I have seen the teacher solving this equation, but I cannot understand the solution. Would someone please explain a solution to this equation?
$|x|+x=0$
Solution:
$x+(-x)=0$
$0=0. $
I have seen the teacher solving this equation, but I cannot understand the solution. Would someone please explain a solution to this equation?
$|x|+x=0$
Solution:
$x+(-x)=0$
$0=0. $
You have the equation $|x|+x=0$. When you see the absolute value, you know that there are two cases to consider, $x\ge 0$ and $x<0$. Let’s look first for a solution with $x\ge 0$.
If $x\ge 0$, then $|x|=x$, and the equation becomes $x+x=0$, or $2x=0$; this has $x=0$ as its only solution.
If $x<0$, then $|x|=-x$, and the equation becomes $-x+x=0$, or $0=0$. This is always true, so every $x<0$ is a solution.

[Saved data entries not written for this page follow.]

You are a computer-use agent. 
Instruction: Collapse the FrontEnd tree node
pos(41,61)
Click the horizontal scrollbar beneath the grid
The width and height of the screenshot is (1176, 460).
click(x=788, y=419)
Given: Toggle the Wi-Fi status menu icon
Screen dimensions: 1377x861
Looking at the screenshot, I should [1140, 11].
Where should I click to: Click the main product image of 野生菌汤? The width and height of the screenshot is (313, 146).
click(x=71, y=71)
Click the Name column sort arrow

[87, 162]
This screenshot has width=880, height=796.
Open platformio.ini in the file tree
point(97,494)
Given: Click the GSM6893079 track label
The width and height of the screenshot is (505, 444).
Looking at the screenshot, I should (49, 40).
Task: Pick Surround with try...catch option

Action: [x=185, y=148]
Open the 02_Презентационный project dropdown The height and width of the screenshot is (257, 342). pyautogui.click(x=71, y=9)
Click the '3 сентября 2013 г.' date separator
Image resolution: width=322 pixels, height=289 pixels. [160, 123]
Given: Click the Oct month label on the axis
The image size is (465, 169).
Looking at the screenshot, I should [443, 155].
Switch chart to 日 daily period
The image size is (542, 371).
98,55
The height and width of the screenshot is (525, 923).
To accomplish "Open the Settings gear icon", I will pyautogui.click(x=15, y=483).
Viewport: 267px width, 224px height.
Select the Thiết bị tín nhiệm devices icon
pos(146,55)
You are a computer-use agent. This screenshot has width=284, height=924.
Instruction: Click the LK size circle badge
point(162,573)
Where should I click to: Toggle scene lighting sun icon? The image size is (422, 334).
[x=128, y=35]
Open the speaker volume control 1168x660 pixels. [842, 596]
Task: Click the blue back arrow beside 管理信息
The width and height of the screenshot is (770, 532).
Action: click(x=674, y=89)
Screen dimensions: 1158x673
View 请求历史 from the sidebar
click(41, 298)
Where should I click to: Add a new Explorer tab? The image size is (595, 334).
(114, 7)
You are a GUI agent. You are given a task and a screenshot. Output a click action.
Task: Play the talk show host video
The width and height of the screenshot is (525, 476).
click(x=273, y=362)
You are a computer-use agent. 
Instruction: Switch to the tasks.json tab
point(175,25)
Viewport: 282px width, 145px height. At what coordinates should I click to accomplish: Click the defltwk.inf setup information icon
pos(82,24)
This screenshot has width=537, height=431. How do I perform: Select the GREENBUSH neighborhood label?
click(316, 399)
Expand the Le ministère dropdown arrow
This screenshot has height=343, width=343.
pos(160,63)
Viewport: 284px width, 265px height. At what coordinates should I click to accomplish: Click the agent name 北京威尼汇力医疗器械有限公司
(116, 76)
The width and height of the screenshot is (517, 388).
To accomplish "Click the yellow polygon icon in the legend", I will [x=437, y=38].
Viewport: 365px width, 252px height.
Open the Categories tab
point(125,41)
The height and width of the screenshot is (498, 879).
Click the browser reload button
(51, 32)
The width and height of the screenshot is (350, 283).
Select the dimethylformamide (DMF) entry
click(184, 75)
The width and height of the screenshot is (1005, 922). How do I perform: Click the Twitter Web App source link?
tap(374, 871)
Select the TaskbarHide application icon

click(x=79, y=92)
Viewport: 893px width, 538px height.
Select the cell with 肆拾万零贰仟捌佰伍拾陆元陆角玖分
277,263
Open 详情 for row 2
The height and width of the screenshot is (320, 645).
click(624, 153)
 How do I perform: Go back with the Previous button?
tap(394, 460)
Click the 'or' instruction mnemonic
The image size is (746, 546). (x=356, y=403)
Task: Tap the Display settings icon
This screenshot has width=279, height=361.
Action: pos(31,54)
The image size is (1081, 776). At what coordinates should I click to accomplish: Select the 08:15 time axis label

Take $x=-3$; then $|x|=|-3|=3$, and $|x|+x=3+(-3)=0$. The same sort of thing happens with every negative number.
The solutions to the equation $|x|+x=0$ are therefore those $x$ such that $x\le 0$; in interval notation that’s the set $(\leftarrow,0]$ or $(-\infty,0]$. In set-builder notation it’s $\{x:x\le 0\}$.
Well, if $x\geq0$ then $|x|=x$ hence the equation is $x+x=0$ thus $x=0$.
If $x<0$ then $|x|=-x$ so you have $(-x)+x=0$ thus every negative $x$ is also a solution.